Forced to fend for himself at a clothing store that portentously proclaims “become the man you were meant to be,” Negan manages to evade both wild dogs and a surprise walker, pitting them both against each other. No cheating, no outside help, just tenacity.
Step 5 – Allies Turn
“Turn” has slightly different meanings to zombie aficionados than it does wrestling fans, but the effect is the same when it comes to the character arc of our burgeoning babyface. Basically, he has to take a beatdown from his former colleagues and come out the other side.
But while in WWE it simply means the bad guys beat up one of their own and make him a martyr in the process, Negan’s former colleagues have literally “turned” into walkers. All the better to showcase his newfound shovel skills on, though at this point he’s simplified even further to a piece of pipe.
Step 6 – The Underdog Friend
Villains in the wrestling world are often softened into heroes when they start to give grudging respect to an opponent they ought to be able to overpower easily…and yet the underdog opponent believes in them too, enough to make a difference. Think the 1-2-3 Kid with Razor Ramon, Matt Hardy with Bray Wyatt, and more recently Braun Strowman and some random kid named Nicholas.
Judith Grimes is that person for Negan: on paper she’s no match for him, but she’s earned his respect.
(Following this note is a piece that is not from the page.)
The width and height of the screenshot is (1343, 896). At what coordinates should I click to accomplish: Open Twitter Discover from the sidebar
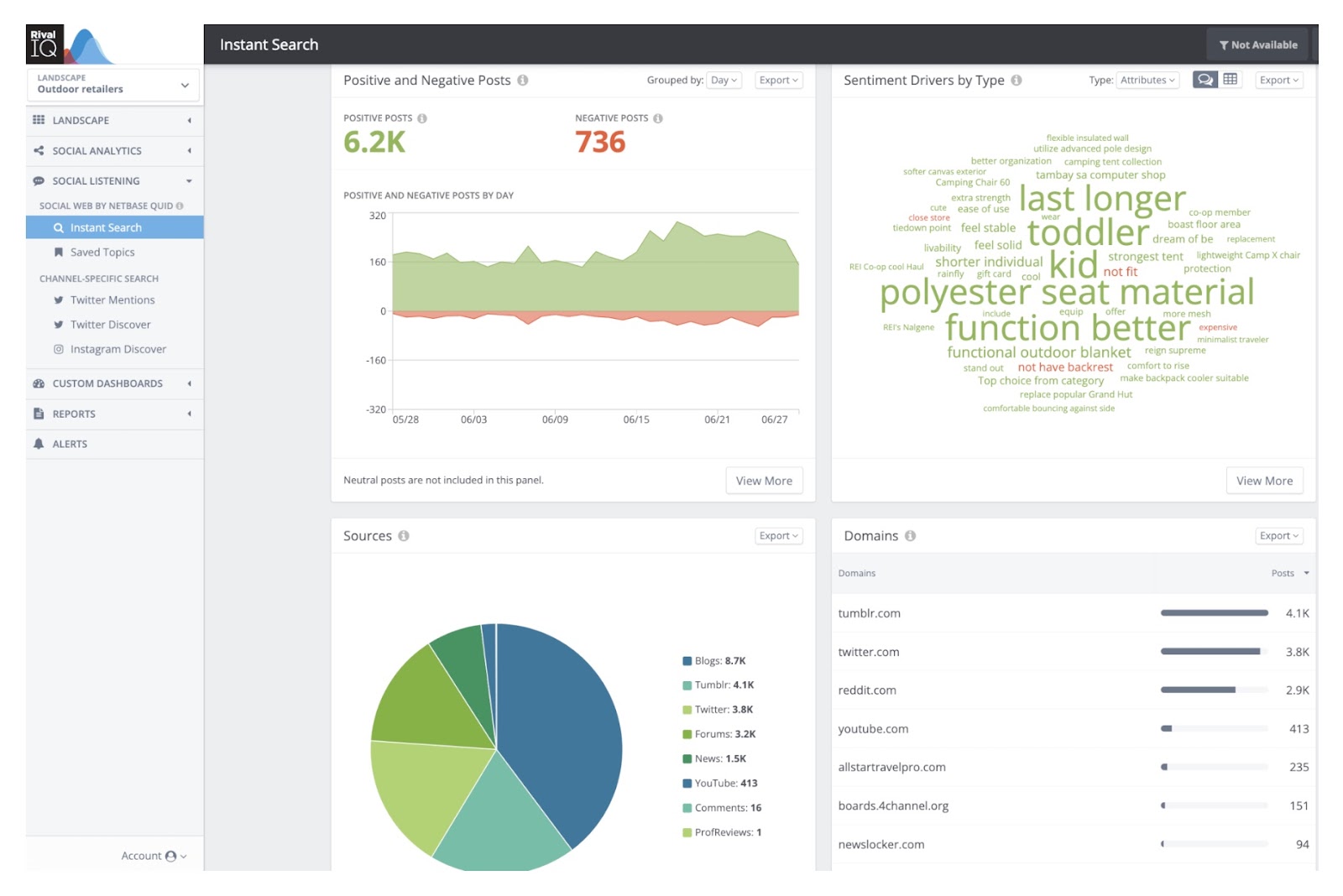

By the end of the episode he’s using profanity in front of her to show that they’re friends…right after she fired a bullet at him and knocked him off a bike.
Step 7 – The Bigger Bad
The final step in becoming a good guy is fighting a worse bad guy, and while we don’t see that yet this week, we do get new arch-villain Alpha revealed somewhere else, at the same time Negan basically surrenders all his past baggage. Even if we didn’t know what was coming from the comics, we could guess: it’s gonna take a former foe to take on an even worse villain.